Andrew Lipow, of Lipow Oil Associates in Houston, said there “are still [LNG terminal] expansions that are on the way several years out.”

“The political issue, as oil prices spike, is whether federal policies to expand leasing and drilling last year could have increased crude oil production and thus helped cushion the current price escalation,” Lipow said in an interview.

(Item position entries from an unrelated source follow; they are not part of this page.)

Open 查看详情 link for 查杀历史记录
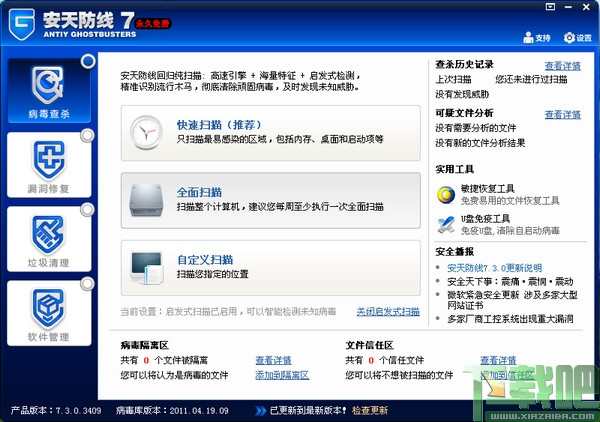600x422 pixels. [562, 66]
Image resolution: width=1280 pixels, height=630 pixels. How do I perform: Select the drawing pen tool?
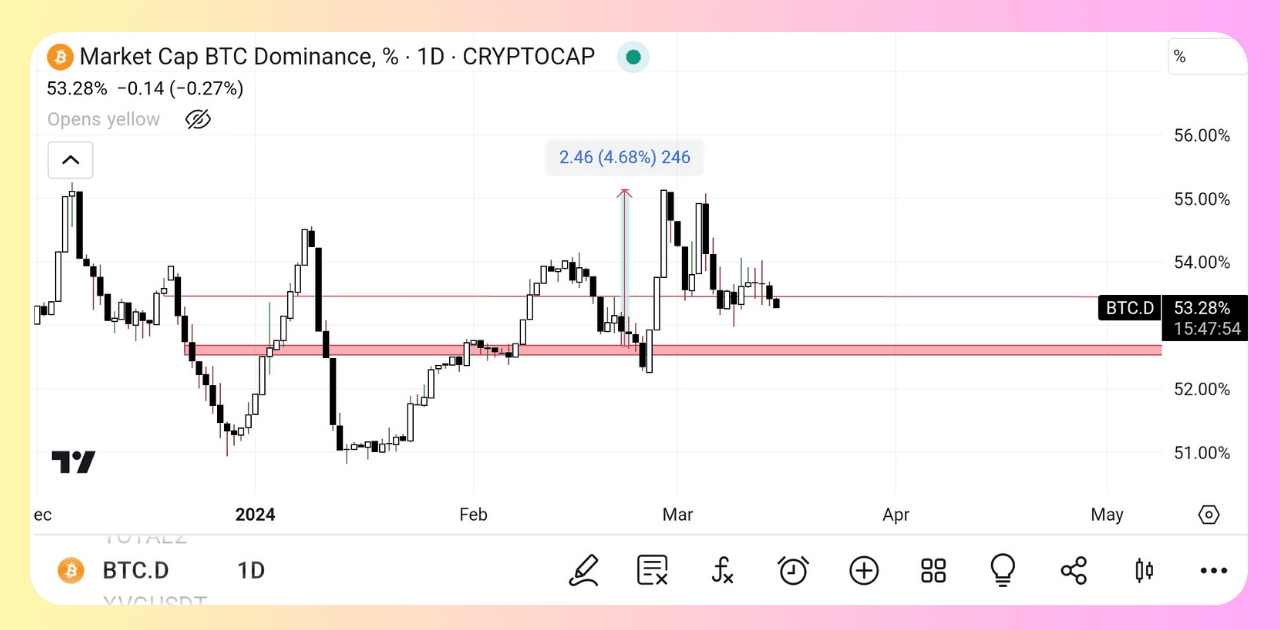pos(584,570)
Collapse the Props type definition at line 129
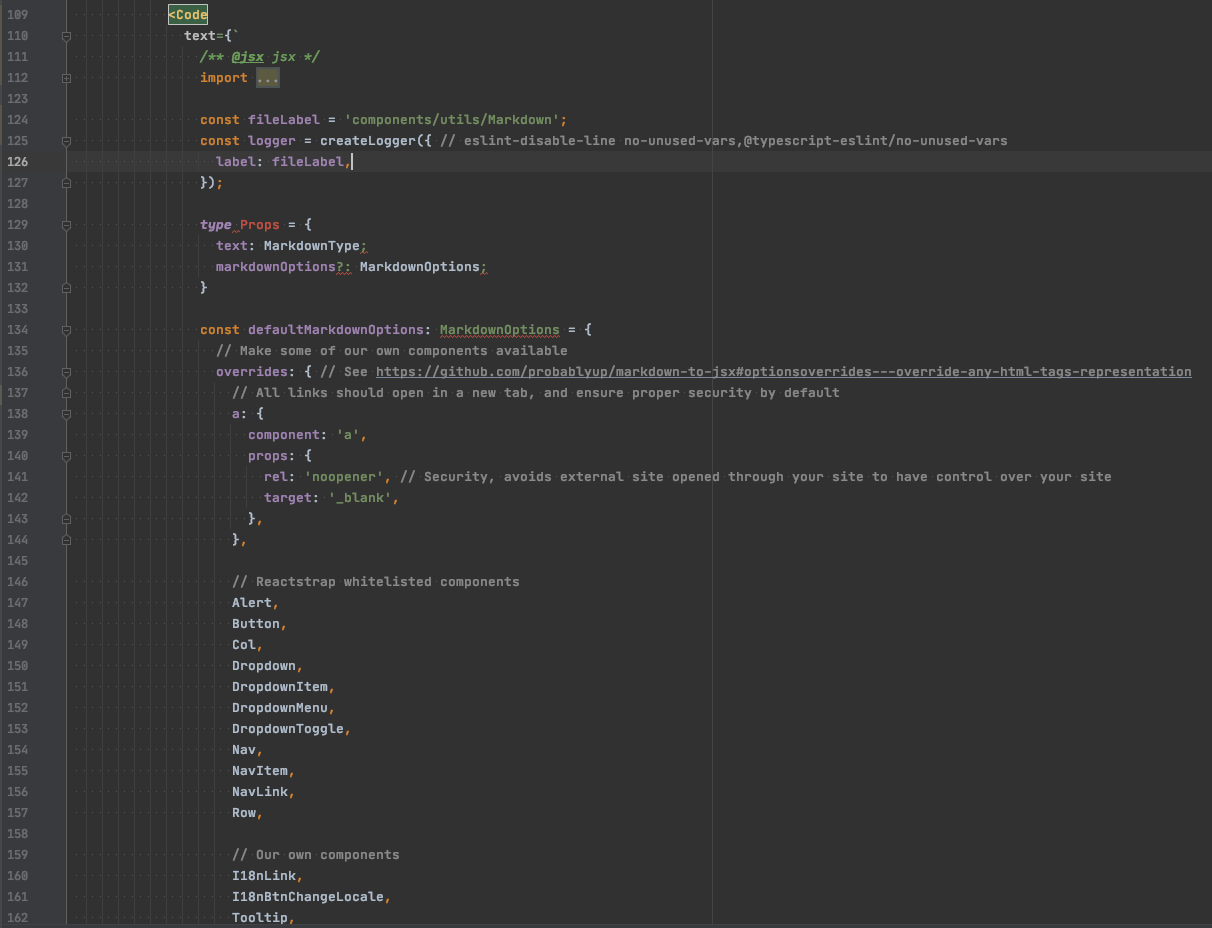The width and height of the screenshot is (1212, 928). click(x=65, y=225)
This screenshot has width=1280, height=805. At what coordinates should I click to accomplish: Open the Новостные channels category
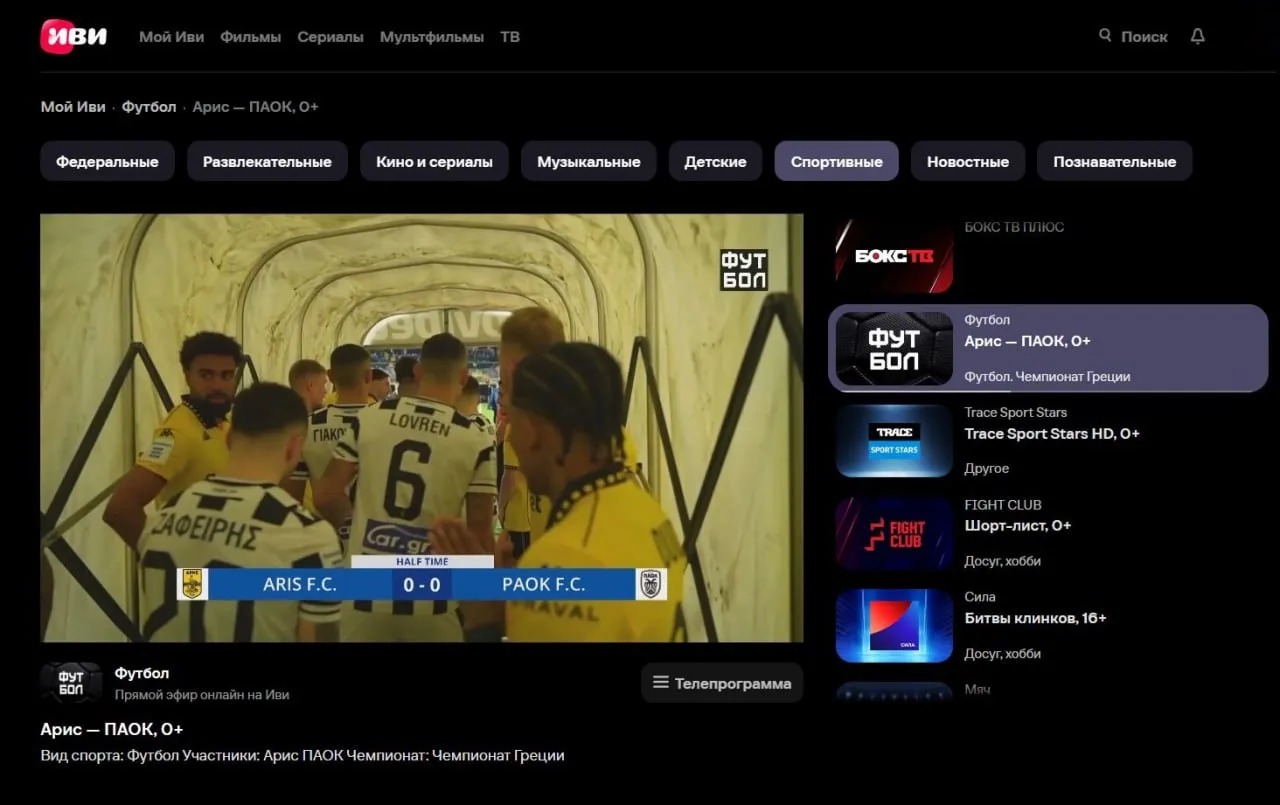[967, 161]
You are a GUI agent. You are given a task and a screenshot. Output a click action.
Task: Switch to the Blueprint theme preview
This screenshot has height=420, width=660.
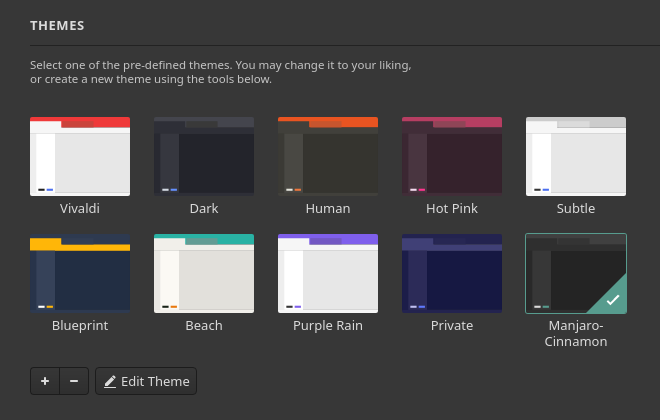click(x=80, y=273)
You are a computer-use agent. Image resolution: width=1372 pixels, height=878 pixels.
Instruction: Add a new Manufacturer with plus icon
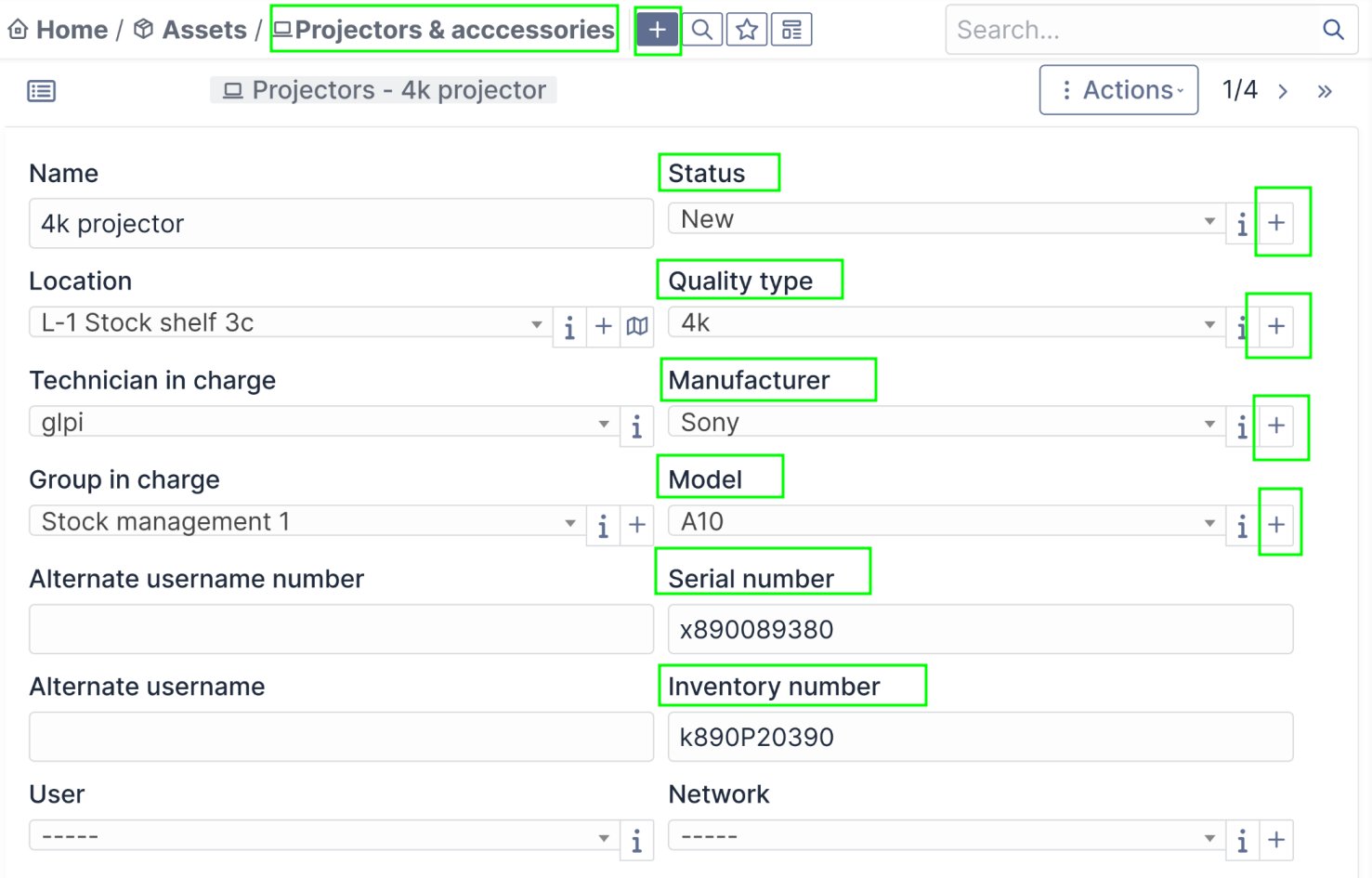(1276, 426)
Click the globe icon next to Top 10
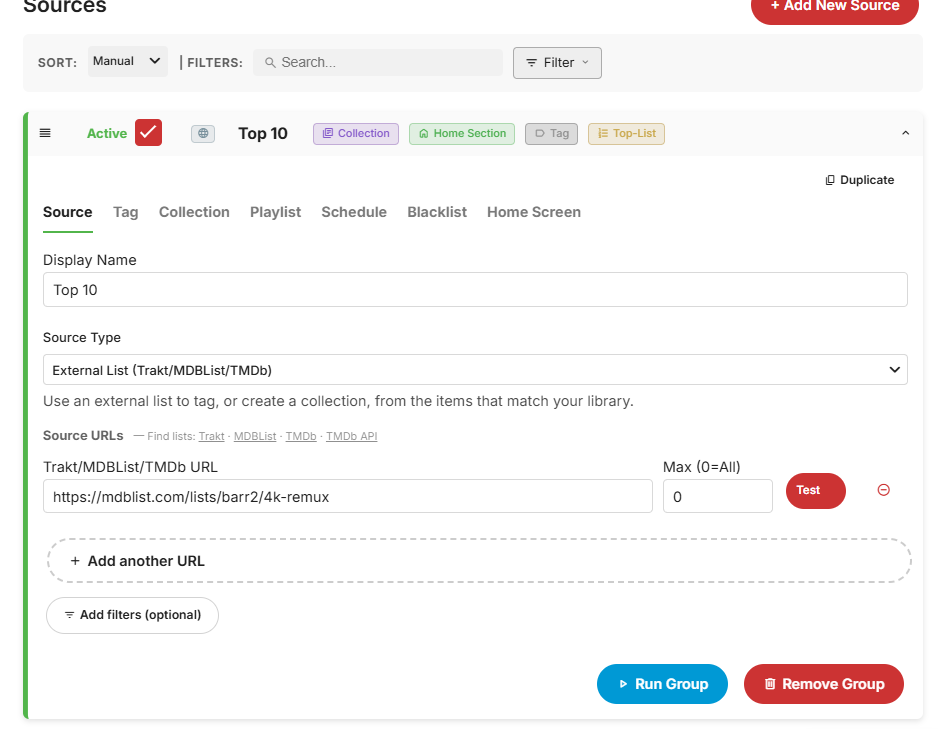This screenshot has height=729, width=941. coord(203,133)
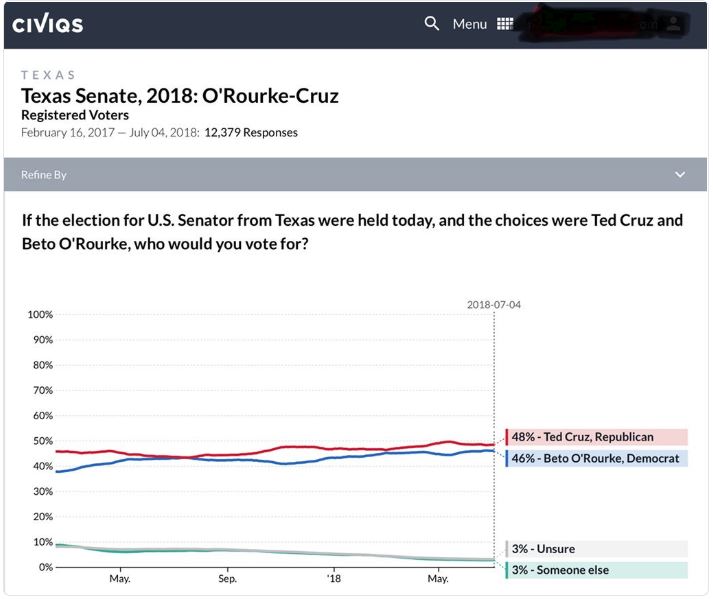Viewport: 713px width, 599px height.
Task: Click the Texas Senate, 2018 title
Action: pyautogui.click(x=180, y=96)
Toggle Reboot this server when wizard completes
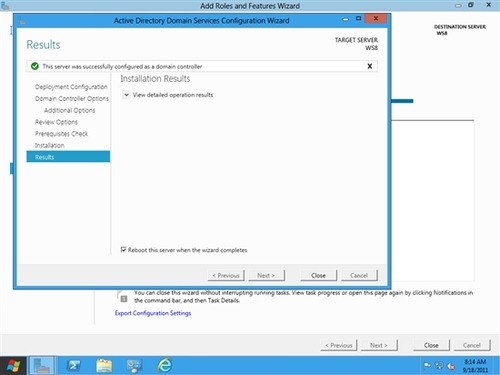The image size is (500, 375). coord(123,250)
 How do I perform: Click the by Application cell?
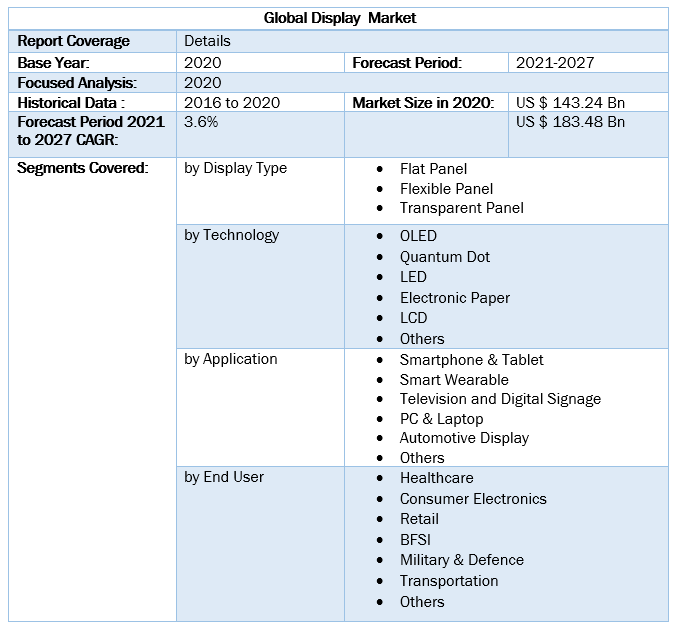point(231,359)
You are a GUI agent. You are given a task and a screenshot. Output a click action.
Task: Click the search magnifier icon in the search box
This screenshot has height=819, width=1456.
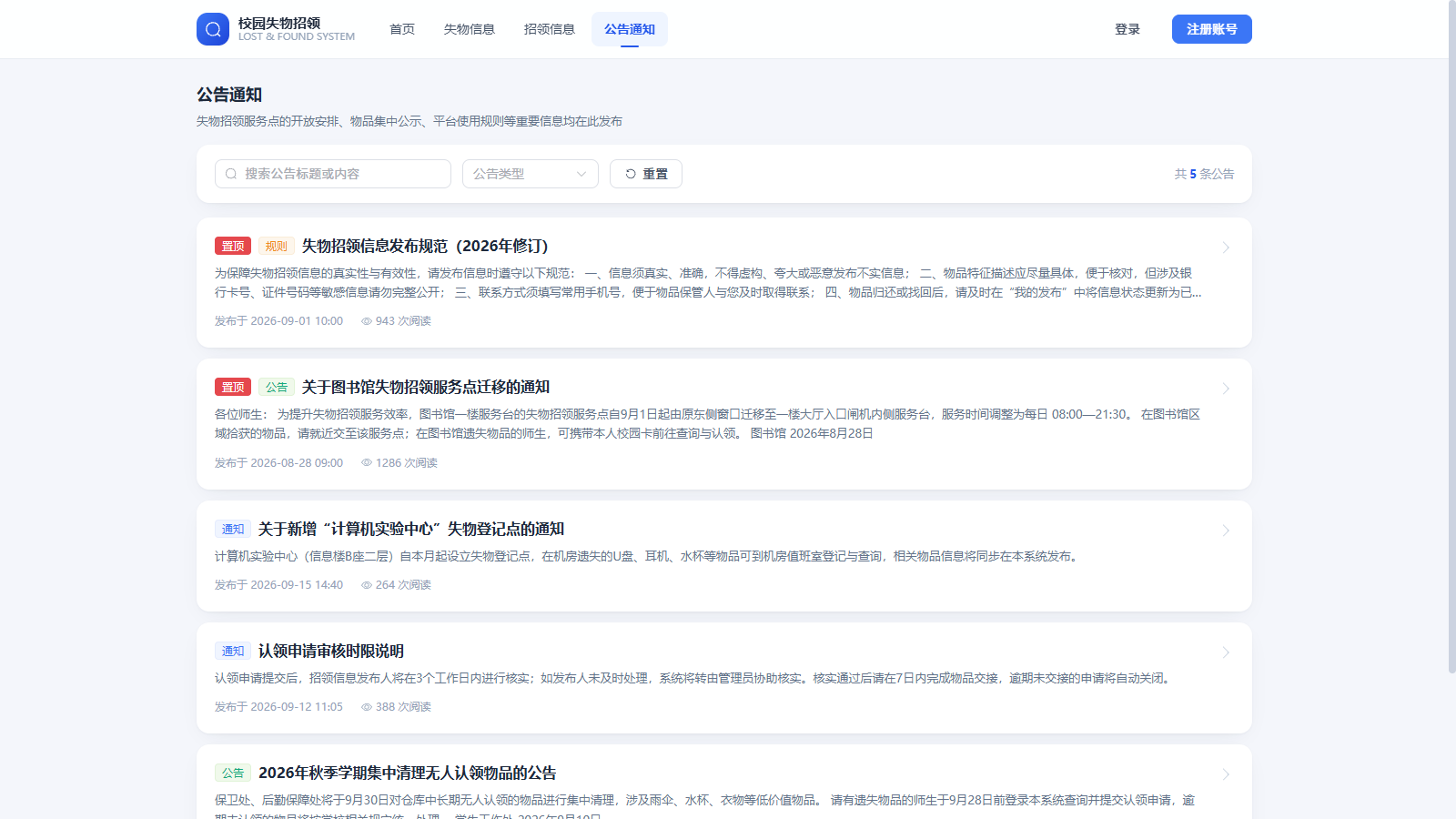(x=231, y=174)
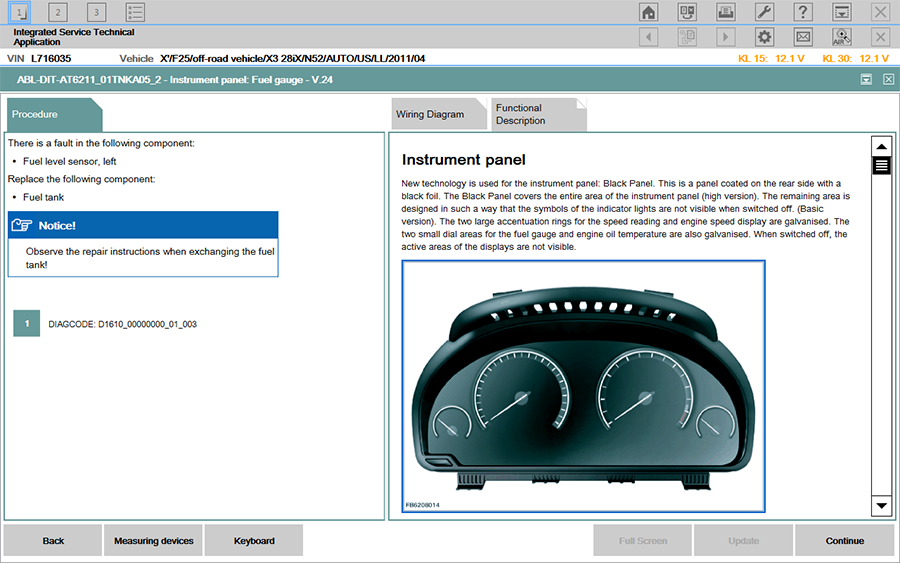The width and height of the screenshot is (900, 563).
Task: Switch to the Wiring Diagram tab
Action: pos(430,114)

The Biden administration’s policies on pipelines and environmental rules have discouraged or dampened oil and gas development that might have happened in the past year, although it’s hard to put a figure on amounts, he said.

“It’s hard to see commitments of huge amounts of money when [producers] see the administration wanting to impose additional regulation,” he said.

David Braziel, also writing in the RBN Energy blog, said policy and legal challenges to new pipeline projects “could be a serious hindrance to get natural gas supplies to market from two of the U.S.’s most productive regions,” the Appalachian region and the Permian basin in Texas and New Mexico.

Higher prices now, however, will push some oil and gas companies from the sidelines into action, Lipow said. Chevron Corp. has announced plans to raise oil production 10 percent this year in the Permian Basin. Exxon Mobil Corp. is aiming for a 25 percent jump in production from the region.

“A number of smaller producers are increasing their budgets. And there’s a segment that is taking a wait-and-see attitude,” Lipow added.

The net effect of higher prices will send U.S. crude oil production to new high-level marks in 2023, reaching 12.6 million barrels a day, from 11.2 million barrels a day last year, according to EIA. U.S. natural gas output will continue a steady if gradual increase to 106.6 billion cubic feet per day, from 104.4 billion cubic feet per day this year, EIA added.

ClearView Energy Partners, in a series of reports the past week, cautions that the Ukrainian war could detonate new energy shocks.

As the conflict continues, the White House could increase financial sanctions to restrict investment in oil projects within Russia, the ClearView report said. “We can think of several potential triggers for such steps, including: the fall of Kiev, the installation of a Russian puppet, evidence of war crimes or atrocities and/or the imprisonment of Ukrainian President Zelensky,” the report added.

ClearView also took note of Putin’s description this week of Ukraine’s gas pipeline infrastructure as “dilapidated,” which could be cover for a future drop in gas shipments to Western Europe as retaliation against the economic sanctions buffeting Russia.

Energy historian Dan Yergin, vice chair of IHS Markit, said he sees “something remarkable” in Europe’s energy balances. In January, U.S. LNG exports to Europe exceeded Russia’s gas pipeline deliveries, Yergin noted in a February commentary in The Wall Street Journal.

“Russian exports, which normally account for about 30% of Europe’s gas use, dropped substantially because of Russian pricing. And with European gas prices about four times as high as normal, U.S. exports surged to fill the gap. The extraordinary growth in U.S. oil and gas production is a geopolitical and economic asset for the U.S. that contributes to global energy security,” Yergin said.

“In the coming months, even if all Russian pipeline exports through Ukraine were cut off, U.S. exports could make up the deficit,” he said.

But Yergin also warned, “In the unlikely event that Russia cuts off all gas exports to Europe, U.S. exports wouldn’t be enough.”

Reporters Miranda Willson, David Iaconangelo and Mike Lee contributed.